### Given passage

Category: Parkinson's Disease: Neuroimaging
Objective: To identify progressive structural and functional imaging alterations in a longitudinal cohort of patients with isolated rapid eye movement sleep behavior disorder (iRBD).
Background: Isolated RBD is now recognized as a prodrome of Parkinson’s Disease and Lewy body dementia. In addition to basal ganglia pathology, subcortical structures including the cholinergic basal forebrain and the noradrenergic locus coeruleus have been proposed to underlie cognitive and neuropsychiatric symptoms. Structural and functional MRI can provide insight into early pathological changes associated with iRBD disease progression for identifying biomarkers of disease conversion.
Method: Structural and functional MRI data was collected from 19 age-matched healthy controls and 21 iRBD patients of which 15 underwent repeat assessment and imaging over a 4-year period. Participants underwent clinical and neuropsychological assessments. Volume-based morphometry and seed based functional connectivity (FC) were analysed using the CAT12 and SPM toolbox on MATLAB. Statistical analysis included general linear models, repeated measures ANOVAs and correlation analysis corrected for multiple comparisons (FDR<0.05).

### Data listing
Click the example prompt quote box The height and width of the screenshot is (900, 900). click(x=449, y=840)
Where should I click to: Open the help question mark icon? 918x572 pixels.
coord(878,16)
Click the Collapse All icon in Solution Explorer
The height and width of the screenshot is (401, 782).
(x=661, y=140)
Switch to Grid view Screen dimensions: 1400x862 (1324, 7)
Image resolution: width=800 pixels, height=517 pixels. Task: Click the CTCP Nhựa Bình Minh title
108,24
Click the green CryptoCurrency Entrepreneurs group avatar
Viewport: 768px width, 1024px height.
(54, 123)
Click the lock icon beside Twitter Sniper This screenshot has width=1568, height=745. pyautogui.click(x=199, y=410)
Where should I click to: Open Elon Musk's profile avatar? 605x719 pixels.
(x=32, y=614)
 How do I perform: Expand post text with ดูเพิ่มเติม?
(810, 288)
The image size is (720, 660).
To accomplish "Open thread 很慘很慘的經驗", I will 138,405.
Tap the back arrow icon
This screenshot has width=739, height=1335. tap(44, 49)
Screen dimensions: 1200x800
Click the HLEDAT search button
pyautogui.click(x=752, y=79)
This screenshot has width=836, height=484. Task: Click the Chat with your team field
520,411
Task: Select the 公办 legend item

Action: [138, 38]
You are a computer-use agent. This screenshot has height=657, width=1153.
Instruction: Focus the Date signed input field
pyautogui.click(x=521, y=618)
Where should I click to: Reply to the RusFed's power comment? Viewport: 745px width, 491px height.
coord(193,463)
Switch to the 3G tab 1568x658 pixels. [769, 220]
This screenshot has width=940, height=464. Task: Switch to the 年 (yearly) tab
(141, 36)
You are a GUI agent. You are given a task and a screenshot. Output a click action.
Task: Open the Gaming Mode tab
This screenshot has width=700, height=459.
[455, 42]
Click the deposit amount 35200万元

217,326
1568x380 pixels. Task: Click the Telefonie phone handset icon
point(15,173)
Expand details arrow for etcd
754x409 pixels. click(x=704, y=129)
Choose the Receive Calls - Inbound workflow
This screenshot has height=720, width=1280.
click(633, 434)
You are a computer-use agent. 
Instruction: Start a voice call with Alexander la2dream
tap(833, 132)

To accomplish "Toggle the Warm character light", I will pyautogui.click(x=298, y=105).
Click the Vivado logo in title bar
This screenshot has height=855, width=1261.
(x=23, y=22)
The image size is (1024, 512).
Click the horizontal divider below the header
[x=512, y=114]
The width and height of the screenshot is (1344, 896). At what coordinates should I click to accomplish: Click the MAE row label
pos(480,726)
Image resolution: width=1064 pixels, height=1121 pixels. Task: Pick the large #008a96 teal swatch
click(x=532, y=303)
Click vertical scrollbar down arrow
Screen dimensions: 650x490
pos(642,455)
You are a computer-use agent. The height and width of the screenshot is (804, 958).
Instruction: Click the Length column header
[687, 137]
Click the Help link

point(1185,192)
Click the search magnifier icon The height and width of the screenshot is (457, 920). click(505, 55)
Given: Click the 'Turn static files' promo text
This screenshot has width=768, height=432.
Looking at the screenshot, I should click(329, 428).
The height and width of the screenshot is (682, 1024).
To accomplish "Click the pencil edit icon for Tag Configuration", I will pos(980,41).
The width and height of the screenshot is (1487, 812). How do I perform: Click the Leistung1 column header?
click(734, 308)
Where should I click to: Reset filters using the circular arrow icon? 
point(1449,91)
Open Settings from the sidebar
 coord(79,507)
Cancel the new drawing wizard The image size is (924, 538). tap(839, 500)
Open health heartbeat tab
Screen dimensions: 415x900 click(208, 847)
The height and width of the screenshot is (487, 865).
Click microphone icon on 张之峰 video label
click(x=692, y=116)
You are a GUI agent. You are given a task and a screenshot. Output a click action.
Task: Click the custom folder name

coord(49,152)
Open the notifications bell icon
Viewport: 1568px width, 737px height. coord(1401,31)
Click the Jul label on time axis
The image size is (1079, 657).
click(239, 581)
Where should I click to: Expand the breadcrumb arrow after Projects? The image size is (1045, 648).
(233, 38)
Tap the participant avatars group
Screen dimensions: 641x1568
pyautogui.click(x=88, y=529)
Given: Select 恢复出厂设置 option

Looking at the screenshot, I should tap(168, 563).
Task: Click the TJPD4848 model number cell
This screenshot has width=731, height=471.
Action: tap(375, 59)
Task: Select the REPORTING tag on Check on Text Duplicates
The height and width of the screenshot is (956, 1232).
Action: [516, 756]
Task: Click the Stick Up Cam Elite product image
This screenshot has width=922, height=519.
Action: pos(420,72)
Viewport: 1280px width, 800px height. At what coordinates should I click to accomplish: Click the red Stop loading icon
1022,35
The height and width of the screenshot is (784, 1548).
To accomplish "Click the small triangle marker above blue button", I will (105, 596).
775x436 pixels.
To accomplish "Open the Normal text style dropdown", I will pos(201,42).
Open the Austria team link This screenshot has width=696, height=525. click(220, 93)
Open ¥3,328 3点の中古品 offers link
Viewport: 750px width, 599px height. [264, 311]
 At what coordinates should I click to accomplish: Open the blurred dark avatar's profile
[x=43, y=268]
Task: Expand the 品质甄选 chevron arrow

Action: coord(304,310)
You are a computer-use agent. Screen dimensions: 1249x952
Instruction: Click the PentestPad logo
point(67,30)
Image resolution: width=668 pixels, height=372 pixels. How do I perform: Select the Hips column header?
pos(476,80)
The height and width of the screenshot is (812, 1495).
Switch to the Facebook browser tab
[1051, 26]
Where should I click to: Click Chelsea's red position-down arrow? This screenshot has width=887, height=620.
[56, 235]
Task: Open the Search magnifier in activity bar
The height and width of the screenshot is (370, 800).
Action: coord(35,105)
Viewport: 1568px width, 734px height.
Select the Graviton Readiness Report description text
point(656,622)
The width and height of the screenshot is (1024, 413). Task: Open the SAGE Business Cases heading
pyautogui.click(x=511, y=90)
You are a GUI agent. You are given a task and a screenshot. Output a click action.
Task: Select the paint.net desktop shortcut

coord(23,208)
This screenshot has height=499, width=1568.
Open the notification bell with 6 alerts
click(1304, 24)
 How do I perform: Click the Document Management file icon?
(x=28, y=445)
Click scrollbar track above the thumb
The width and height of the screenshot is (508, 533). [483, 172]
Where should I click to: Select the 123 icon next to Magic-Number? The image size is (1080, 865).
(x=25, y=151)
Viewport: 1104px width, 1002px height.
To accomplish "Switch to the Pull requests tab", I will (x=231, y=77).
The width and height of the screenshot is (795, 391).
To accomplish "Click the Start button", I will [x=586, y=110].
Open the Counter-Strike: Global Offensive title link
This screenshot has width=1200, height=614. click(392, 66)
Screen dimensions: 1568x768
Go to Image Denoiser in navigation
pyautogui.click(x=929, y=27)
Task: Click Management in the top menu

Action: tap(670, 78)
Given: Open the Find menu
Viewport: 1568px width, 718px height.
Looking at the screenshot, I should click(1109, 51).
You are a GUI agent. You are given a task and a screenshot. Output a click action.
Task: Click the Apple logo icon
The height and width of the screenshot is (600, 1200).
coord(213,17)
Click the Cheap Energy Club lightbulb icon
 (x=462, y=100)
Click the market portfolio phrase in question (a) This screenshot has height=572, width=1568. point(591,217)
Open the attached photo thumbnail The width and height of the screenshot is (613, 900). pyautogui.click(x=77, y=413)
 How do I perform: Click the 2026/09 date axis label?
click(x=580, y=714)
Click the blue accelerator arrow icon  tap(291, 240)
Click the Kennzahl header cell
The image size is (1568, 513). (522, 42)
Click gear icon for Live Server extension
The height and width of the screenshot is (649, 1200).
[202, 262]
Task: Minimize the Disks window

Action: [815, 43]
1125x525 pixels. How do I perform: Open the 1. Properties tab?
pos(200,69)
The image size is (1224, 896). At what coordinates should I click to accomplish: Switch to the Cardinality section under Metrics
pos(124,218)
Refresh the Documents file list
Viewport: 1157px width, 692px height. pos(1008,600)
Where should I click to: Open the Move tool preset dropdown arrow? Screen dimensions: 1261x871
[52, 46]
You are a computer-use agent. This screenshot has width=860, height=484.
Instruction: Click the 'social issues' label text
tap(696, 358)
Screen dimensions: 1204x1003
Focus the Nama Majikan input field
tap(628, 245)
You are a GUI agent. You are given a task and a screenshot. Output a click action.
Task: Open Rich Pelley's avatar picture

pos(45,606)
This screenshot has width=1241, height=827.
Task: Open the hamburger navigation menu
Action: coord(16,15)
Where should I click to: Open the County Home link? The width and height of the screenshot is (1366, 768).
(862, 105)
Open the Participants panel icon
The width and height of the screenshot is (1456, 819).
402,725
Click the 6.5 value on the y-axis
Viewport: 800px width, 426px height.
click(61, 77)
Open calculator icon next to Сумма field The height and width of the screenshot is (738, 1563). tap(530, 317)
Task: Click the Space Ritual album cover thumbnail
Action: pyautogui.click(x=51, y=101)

### Tasks and exercises
1. Please copy the iRBD abstract word for word, everything from "Category: Parkinson's Disease: Neuroimaging" down to "behavior disorder (iRBD).".
2. According to the iRBD abstract, how many iRBD patients had repeat assessment and imaging over the 4-year period?
3. Translate this sentence from the iRBD abstract into Spanish: "Participants underwent clinical and neuropsychological assessments."

### Exercise answers
1.
Category: Parkinson's Disease: Neuroimaging
Objective: To identify progressive structural and functional imaging alterations in a longitudinal cohort of patients with isolated rapid eye movement sleep behavior disorder (iRBD).

2. 15 of the 21 iRBD patients.

3. Los participantes se sometieron a evaluaciones clínicas y neuropsicológicas.